> What you have to do
Copy verbatim the block of lines in the entries below whose first line contains "Screen dimensions: 1080x524" and whose last line contains "Open the scheduler timer tab". Leave out all other lines.

> The input
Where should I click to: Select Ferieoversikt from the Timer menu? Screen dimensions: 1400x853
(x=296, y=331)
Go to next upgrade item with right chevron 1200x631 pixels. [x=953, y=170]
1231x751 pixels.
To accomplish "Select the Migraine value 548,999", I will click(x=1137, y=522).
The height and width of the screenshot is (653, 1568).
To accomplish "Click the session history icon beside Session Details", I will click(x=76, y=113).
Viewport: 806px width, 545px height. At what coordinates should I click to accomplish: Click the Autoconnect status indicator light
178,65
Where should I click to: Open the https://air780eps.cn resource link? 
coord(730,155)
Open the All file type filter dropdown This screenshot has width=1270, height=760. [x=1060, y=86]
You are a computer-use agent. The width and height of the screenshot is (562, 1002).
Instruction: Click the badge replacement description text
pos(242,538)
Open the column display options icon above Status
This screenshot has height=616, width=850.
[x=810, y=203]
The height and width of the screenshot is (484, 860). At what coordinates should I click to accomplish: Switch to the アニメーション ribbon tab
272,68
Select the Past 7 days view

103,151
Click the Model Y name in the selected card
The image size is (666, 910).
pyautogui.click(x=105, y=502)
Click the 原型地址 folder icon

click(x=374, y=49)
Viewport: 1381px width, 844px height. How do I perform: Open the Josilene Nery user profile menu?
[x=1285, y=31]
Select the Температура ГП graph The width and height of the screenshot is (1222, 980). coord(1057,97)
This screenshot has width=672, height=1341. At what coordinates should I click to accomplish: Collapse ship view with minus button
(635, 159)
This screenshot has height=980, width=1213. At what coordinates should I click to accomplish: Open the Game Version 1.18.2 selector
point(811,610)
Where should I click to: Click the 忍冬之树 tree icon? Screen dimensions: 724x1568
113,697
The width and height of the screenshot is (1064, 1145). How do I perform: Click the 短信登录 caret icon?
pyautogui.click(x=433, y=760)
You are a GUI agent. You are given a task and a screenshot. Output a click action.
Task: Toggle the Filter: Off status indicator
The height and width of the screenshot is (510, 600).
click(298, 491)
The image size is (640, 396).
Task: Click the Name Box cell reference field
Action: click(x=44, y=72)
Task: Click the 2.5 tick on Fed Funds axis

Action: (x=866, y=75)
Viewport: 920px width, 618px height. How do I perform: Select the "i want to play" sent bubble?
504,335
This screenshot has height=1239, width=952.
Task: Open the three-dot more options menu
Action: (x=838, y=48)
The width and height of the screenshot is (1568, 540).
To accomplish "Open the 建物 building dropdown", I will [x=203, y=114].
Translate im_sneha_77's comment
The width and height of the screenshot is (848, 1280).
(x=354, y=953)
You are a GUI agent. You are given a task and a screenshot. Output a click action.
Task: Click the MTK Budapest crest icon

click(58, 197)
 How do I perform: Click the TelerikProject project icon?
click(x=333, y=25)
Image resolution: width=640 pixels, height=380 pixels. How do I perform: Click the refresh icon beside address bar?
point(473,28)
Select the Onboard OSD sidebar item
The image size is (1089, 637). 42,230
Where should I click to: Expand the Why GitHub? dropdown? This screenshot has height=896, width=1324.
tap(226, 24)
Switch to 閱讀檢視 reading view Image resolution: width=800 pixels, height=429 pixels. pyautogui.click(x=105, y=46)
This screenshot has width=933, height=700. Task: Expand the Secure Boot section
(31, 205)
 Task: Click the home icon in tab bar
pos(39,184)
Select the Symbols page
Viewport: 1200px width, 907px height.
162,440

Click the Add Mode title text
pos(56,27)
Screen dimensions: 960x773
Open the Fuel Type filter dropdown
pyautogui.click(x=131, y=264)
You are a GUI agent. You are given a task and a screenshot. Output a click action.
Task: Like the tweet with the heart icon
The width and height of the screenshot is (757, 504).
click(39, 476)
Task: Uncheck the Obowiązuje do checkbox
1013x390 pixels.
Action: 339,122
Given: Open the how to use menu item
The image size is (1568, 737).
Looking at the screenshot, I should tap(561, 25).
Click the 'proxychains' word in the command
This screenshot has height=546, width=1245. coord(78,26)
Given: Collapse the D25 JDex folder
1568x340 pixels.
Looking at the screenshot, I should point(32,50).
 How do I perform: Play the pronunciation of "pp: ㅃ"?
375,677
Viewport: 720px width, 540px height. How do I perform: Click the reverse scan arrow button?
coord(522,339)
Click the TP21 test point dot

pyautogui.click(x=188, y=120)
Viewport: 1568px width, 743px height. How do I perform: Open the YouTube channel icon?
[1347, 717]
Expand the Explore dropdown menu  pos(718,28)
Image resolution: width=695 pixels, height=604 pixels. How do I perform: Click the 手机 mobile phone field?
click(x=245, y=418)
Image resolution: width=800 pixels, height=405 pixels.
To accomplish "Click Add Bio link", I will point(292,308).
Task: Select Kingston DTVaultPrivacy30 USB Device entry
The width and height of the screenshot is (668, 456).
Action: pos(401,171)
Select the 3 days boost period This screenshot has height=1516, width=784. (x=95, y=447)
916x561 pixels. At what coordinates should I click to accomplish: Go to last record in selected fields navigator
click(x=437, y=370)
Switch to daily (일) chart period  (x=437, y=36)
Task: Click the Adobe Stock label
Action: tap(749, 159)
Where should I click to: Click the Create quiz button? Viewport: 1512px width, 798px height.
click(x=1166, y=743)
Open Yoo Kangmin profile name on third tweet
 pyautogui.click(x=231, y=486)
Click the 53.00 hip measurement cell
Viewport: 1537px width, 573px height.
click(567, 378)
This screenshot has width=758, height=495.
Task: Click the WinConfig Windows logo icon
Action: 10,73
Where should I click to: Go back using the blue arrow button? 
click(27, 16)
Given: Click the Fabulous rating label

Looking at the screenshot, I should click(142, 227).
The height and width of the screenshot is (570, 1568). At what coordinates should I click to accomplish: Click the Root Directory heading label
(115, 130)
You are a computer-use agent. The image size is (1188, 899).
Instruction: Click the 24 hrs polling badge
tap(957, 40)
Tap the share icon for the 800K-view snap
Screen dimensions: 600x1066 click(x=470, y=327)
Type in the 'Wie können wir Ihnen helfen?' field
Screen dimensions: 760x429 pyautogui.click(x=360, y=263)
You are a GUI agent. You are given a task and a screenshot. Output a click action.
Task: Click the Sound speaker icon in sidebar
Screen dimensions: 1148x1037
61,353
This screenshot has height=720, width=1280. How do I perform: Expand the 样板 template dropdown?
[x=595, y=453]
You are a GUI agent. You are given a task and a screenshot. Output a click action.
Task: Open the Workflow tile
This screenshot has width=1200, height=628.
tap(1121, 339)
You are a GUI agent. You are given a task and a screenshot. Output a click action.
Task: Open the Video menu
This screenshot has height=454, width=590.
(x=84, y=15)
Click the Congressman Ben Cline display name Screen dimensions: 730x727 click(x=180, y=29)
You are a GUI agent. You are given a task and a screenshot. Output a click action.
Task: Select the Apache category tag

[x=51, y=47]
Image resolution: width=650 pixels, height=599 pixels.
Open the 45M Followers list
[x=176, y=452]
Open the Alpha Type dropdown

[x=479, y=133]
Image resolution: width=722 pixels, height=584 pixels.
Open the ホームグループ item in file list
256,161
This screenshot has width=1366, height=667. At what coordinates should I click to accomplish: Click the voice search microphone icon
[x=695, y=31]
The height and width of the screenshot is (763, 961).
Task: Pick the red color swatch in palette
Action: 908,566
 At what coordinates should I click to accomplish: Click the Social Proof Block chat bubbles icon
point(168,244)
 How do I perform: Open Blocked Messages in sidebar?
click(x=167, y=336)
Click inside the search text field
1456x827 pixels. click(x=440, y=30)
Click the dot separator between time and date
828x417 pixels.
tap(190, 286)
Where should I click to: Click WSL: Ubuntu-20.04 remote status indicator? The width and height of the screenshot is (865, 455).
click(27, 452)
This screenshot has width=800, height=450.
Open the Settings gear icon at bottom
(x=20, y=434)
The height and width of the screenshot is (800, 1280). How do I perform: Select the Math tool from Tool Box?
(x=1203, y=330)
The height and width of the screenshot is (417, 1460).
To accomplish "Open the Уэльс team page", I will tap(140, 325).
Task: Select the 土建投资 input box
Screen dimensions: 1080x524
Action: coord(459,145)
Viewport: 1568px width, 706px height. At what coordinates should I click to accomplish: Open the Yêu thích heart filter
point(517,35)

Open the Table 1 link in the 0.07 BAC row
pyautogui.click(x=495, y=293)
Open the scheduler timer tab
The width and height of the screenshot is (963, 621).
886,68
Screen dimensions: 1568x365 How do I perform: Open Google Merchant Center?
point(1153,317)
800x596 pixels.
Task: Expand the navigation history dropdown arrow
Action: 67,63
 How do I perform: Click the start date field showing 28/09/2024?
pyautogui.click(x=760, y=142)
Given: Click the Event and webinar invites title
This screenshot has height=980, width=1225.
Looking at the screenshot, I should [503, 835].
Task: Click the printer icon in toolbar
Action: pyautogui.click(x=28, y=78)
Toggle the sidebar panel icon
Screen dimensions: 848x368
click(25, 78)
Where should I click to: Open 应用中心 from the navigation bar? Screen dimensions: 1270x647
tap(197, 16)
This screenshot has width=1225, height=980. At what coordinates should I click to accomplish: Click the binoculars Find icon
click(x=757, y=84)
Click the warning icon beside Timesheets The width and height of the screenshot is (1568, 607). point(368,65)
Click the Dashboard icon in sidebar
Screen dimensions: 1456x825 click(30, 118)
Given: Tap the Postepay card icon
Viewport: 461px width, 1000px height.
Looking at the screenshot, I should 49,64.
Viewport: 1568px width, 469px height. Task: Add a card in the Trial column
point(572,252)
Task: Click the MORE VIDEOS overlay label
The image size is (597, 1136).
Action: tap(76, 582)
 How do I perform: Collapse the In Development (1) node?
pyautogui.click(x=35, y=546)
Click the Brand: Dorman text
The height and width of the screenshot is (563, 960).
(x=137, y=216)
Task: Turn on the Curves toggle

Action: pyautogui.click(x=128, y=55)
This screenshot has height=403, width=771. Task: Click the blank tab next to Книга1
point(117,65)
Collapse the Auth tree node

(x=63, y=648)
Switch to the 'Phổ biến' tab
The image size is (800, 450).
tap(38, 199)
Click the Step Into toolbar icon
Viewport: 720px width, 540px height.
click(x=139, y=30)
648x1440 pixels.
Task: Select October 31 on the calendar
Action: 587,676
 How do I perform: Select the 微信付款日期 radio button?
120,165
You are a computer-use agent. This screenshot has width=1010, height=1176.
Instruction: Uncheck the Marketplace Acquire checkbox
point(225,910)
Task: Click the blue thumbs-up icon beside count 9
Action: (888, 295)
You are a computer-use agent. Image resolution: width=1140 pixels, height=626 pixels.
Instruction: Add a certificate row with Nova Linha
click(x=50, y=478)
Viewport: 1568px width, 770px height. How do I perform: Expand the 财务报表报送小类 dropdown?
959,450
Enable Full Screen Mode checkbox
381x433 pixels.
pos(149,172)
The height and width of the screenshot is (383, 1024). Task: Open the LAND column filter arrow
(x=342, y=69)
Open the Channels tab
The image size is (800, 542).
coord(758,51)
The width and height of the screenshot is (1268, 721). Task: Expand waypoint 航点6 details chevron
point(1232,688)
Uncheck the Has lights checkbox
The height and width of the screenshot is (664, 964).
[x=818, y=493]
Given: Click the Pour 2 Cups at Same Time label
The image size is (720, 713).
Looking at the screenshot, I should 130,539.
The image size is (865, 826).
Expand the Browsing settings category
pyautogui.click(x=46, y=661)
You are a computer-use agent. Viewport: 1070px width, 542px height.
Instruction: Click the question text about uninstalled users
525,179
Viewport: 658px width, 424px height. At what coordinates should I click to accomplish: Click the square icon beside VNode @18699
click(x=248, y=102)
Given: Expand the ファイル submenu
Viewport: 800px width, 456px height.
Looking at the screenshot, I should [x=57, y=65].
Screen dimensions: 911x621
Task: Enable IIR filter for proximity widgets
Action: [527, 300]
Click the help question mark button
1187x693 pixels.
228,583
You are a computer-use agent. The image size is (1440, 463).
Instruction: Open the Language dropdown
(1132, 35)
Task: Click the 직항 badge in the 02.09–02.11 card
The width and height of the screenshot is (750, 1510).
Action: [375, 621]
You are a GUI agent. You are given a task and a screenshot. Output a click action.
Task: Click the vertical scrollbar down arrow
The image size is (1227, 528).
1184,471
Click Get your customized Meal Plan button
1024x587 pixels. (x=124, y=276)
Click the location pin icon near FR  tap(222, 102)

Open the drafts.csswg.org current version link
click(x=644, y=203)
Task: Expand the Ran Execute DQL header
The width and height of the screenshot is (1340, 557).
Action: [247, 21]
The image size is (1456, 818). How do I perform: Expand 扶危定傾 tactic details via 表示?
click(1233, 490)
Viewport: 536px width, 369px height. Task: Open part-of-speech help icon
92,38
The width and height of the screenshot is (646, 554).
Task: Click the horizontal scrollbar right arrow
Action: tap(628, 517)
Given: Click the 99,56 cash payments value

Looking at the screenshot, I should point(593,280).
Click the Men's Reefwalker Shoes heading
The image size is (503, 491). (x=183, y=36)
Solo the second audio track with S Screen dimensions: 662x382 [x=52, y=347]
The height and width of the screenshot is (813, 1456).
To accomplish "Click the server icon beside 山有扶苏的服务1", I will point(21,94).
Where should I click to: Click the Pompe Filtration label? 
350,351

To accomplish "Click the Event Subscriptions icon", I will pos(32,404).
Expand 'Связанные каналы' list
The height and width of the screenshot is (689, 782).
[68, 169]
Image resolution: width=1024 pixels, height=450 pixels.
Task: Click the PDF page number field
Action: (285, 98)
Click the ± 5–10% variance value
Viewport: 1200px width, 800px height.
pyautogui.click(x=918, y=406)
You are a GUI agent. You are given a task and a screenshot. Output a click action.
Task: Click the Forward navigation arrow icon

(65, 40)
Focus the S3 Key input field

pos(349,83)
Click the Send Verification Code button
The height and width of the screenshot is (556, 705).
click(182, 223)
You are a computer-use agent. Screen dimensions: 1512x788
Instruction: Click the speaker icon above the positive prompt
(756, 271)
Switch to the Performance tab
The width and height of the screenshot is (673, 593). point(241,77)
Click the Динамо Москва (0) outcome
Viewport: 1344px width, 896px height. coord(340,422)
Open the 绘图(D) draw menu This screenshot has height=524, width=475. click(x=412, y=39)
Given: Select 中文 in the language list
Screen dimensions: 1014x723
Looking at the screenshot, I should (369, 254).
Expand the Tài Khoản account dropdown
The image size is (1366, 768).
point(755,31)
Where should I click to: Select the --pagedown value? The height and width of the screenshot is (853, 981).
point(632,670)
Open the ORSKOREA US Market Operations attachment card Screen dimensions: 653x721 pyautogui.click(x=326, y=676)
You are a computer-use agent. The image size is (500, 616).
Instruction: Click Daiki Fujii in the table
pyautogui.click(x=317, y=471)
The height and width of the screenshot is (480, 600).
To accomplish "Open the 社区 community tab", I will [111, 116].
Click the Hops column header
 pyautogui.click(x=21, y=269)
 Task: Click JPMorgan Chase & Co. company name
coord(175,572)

> Result of the task
Screen dimensions: 1080x524
Action: coord(459,145)
Viewport: 1568px width, 706px height. At what coordinates should I click to accomplish: Open the Yêu thích heart filter
point(517,35)

Open the Table 1 link in the 0.07 BAC row
pyautogui.click(x=495, y=293)
Open the scheduler timer tab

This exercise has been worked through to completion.